> [Document section]:
I’d like to introduce a new concept to the designers of offroad vehicles. It’s the same one used to design complex IT systems when the consequences of failure cost a lot of money, loss of reputation or even lives. It’s called graceful degradation, and it’s not that hard.
Let’s say you’re designing a high-volume retail website. It has to be available to customers 24×7, which means it needs to be what’s known as “highly available”. That’s because if the system goes down it has a big effect on the business. But what’s “down”? Like any site, complex retail applications have a large number of features. There’s a personalisation engine, product search, browsing, email notification, shopping cart, payment gateway, support for many types of browser and much more. Not all of those features are critically important to the site’s operation – for example, personalisation could be lost for a while and nobody would particularly care. But if payments goes down or has errors…that’s serious, so you protect that. And here’s the concept – graceful degradation is the loss of capability due to failure in such a way that the core functions of a system are maintained as long as possible. So you design the site taking into account all these different requirements for availability, and to meet those requirements there’s a few principles you’d follow.
The first one is separation of concerns. Let’s say the search engine develops a fault. That shouldn’t also take down the browse or payment engine, or anything else. I wouldn’t want to explain to the CEO why for example a failure of the embedded weather feed melted the entire system.
The next one is redundancy. Certain systems are likely to fail, so you’d have multiple webservers sharing the load, and within that multiple CPUs, disks and so on – this is eliminating single points of failure. Allied to that is pre-emptive information about failure so action can be taken before things go wrong – excess use of memory here, higher than normal temperatures there, unusual log activity and so on.

Items on locating words and elements:
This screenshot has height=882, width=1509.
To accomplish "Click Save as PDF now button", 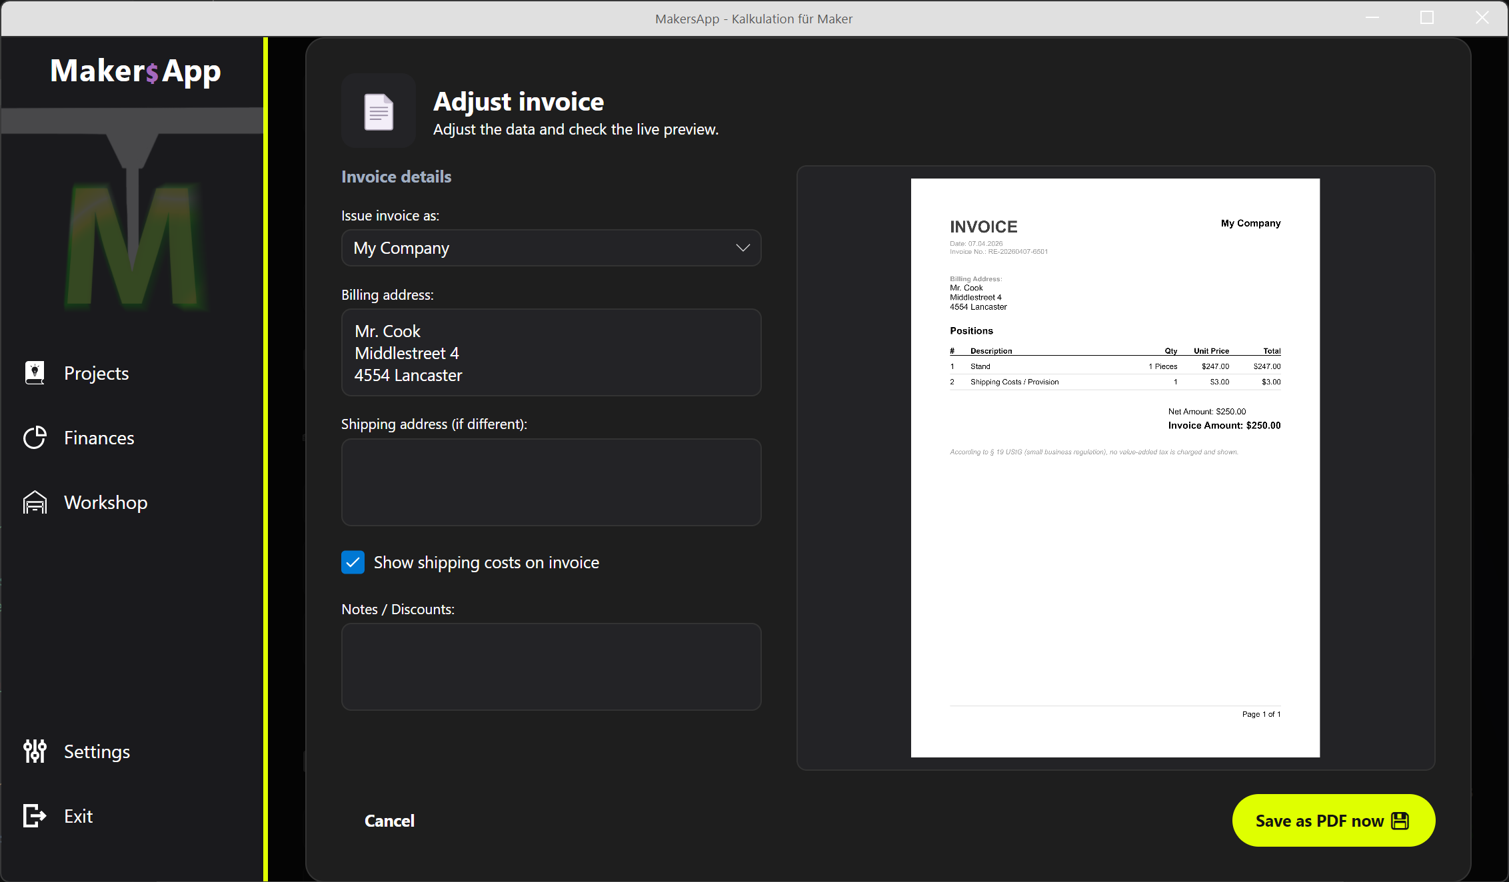I will point(1318,821).
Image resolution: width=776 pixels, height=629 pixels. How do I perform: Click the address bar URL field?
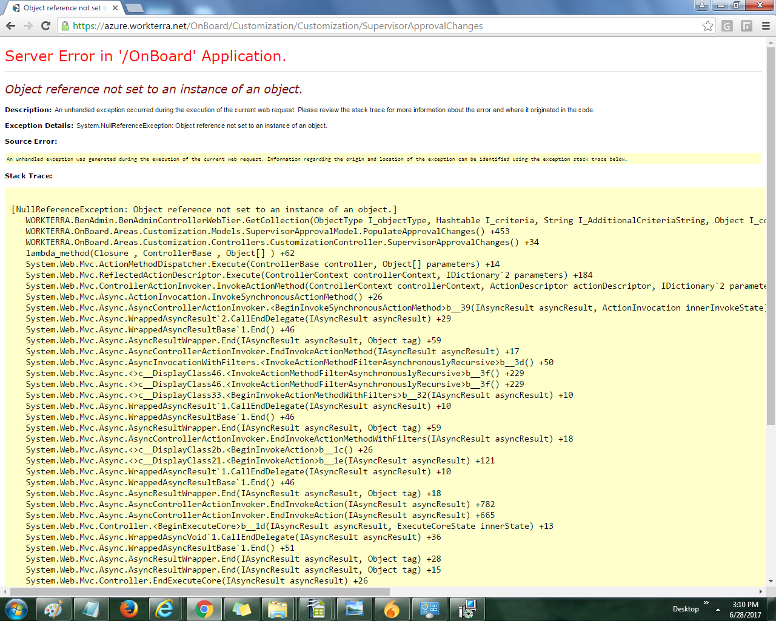(x=364, y=26)
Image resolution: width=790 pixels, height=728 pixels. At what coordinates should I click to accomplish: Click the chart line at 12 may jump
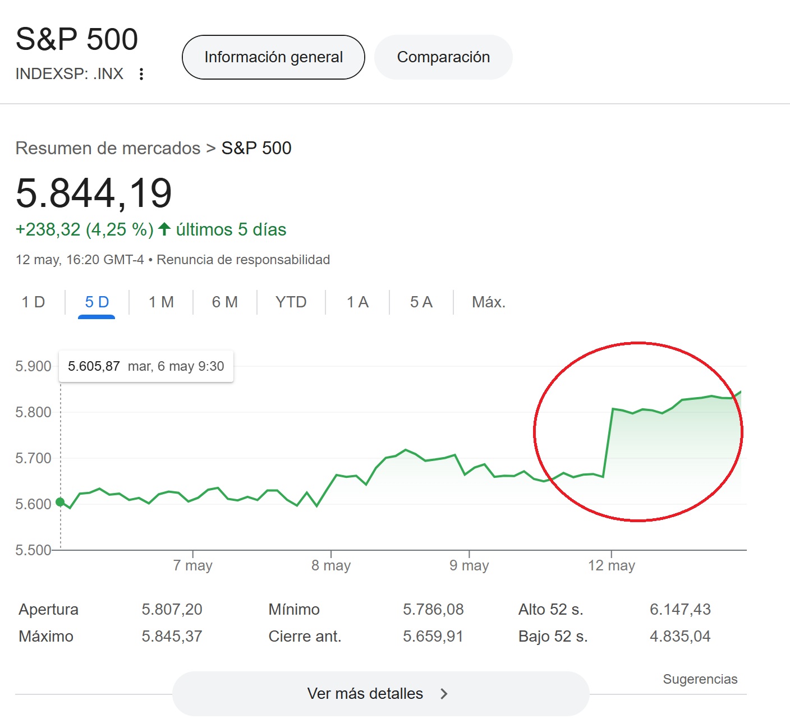[608, 443]
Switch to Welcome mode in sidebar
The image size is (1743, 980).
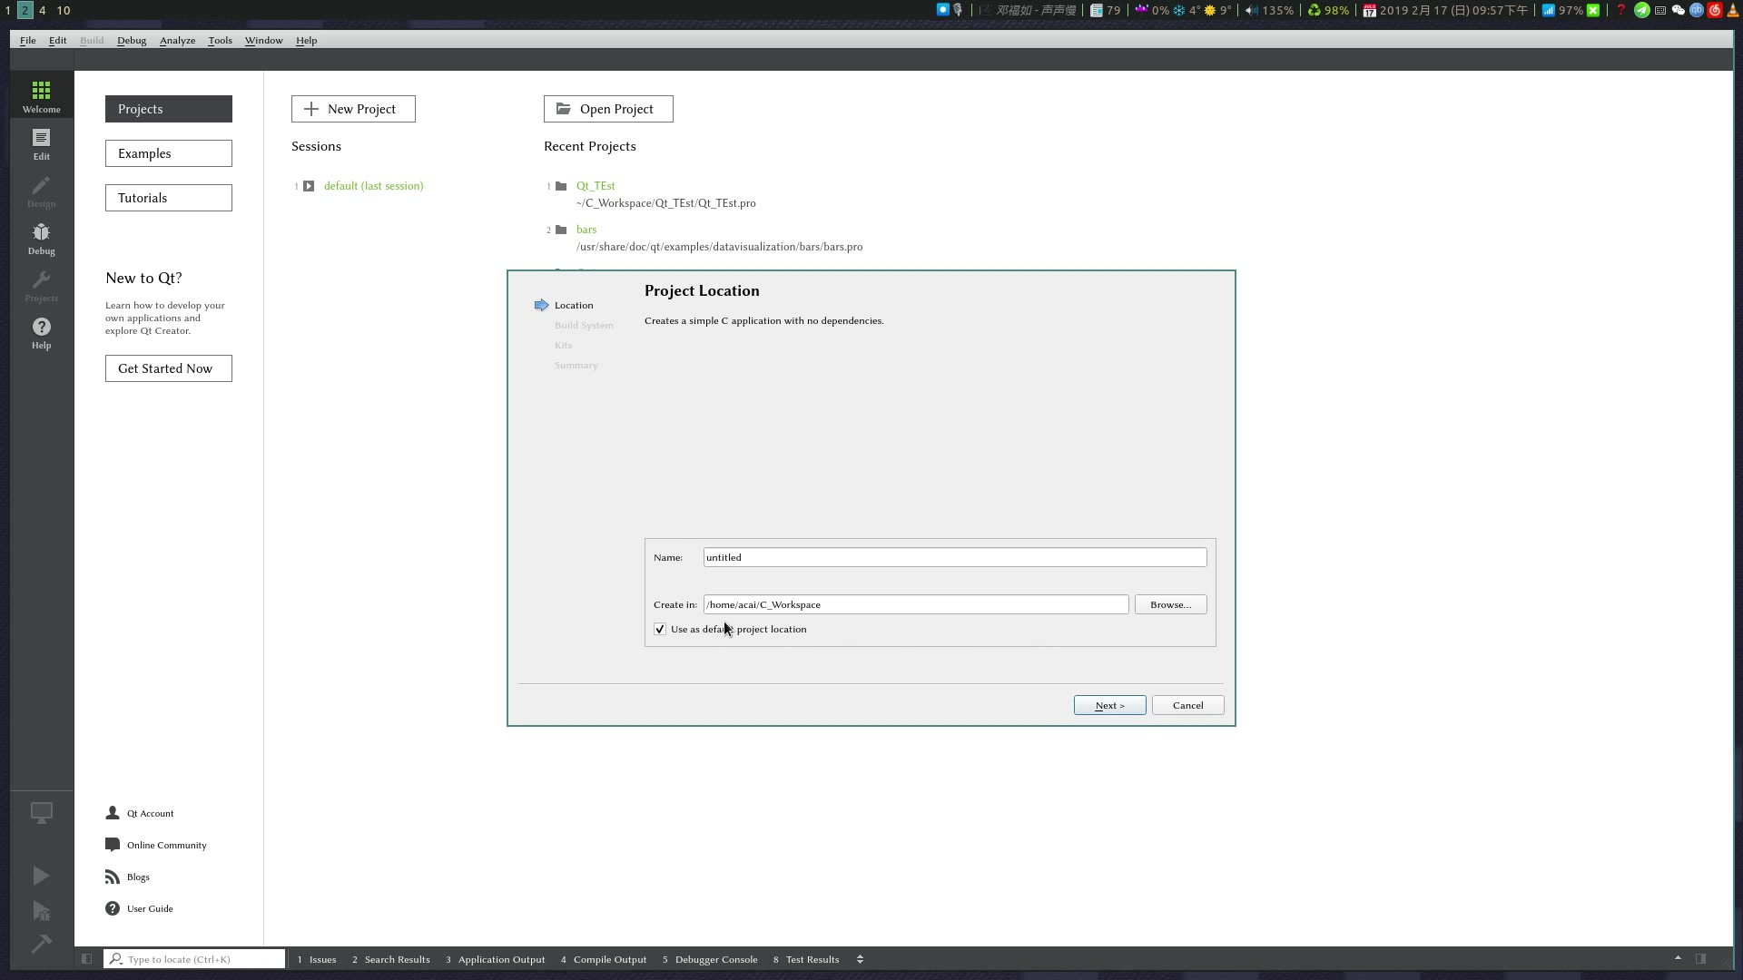point(41,96)
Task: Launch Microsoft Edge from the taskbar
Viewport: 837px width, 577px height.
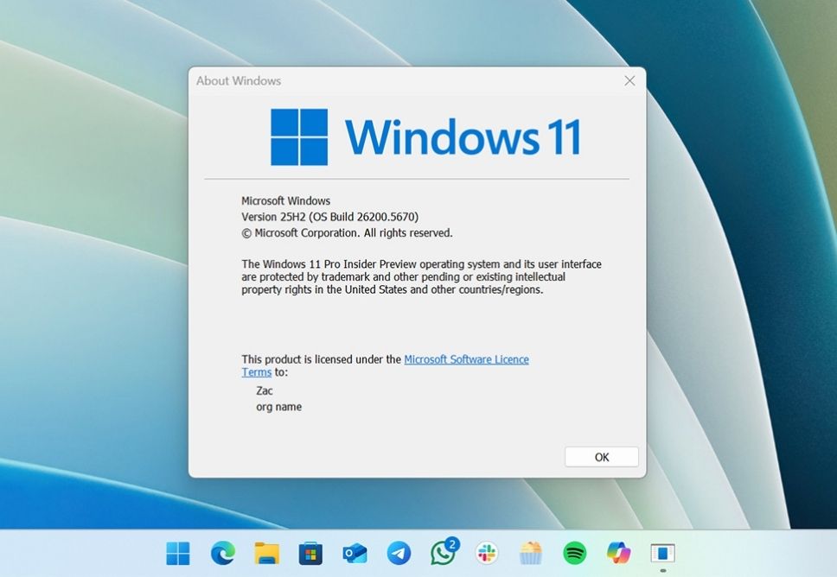Action: [223, 553]
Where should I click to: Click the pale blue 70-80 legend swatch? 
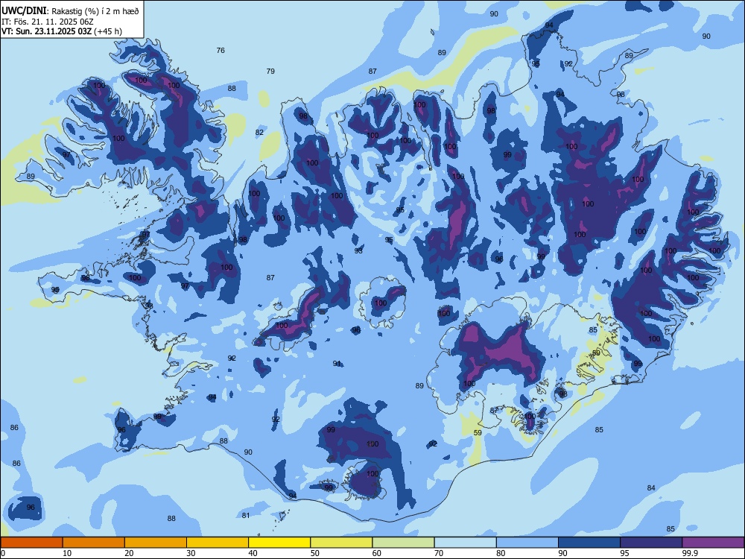pyautogui.click(x=465, y=543)
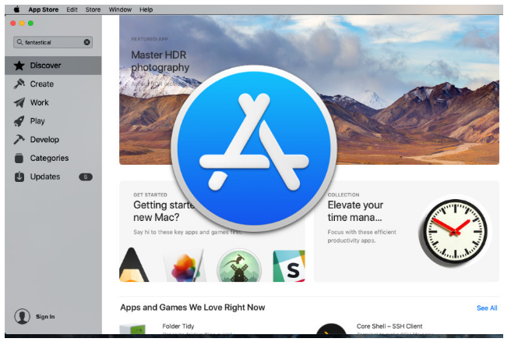Open the Elevate your time management collection
The image size is (511, 342).
355,211
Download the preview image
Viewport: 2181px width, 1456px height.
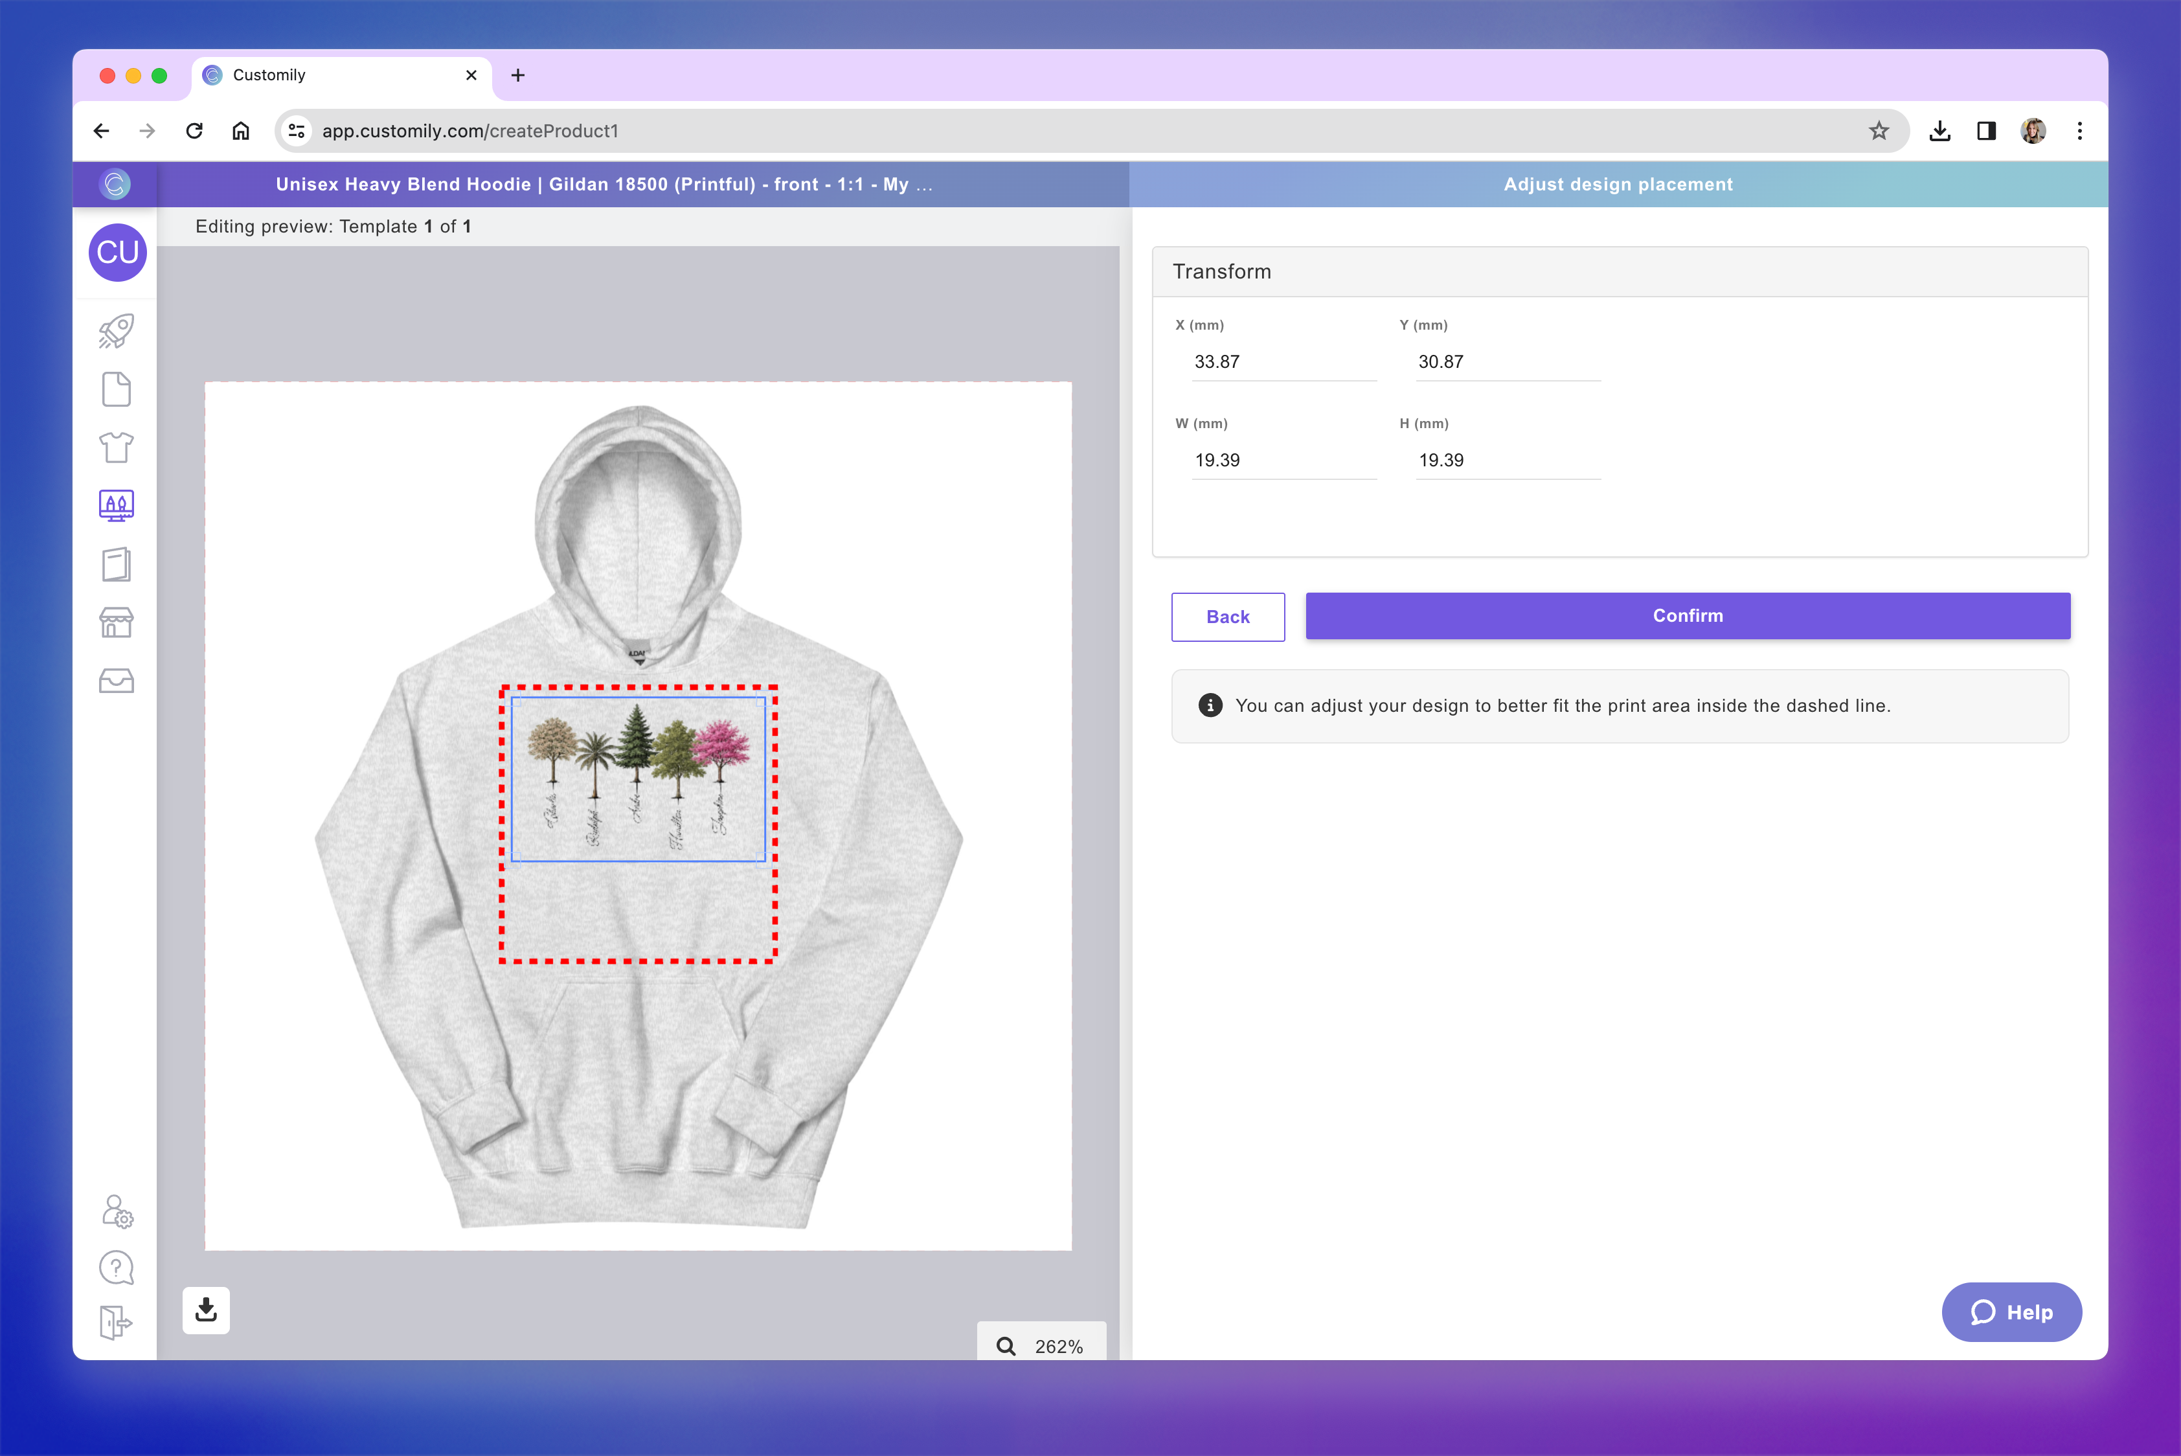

> [Task instructions]:
a: According to the piece on graceful degradation, what does having multiple webservers, CPUs and disks eliminate?
b: Summarize the piece on graceful degradation in two sentences.

> [Solutions for each task]:
a: Single points of failure.

b: Graceful degradation, a concept from designing complex IT systems that the author wants to introduce to offroad vehicle designers, means losing capability through failure in a way that keeps a system's core functions running as long as possible. Using a high-volume retail website as an example, the piece describes principles such as separation of concerns, so that one faulty feature does not take down others, and redundancy, along with early warning signs of failure.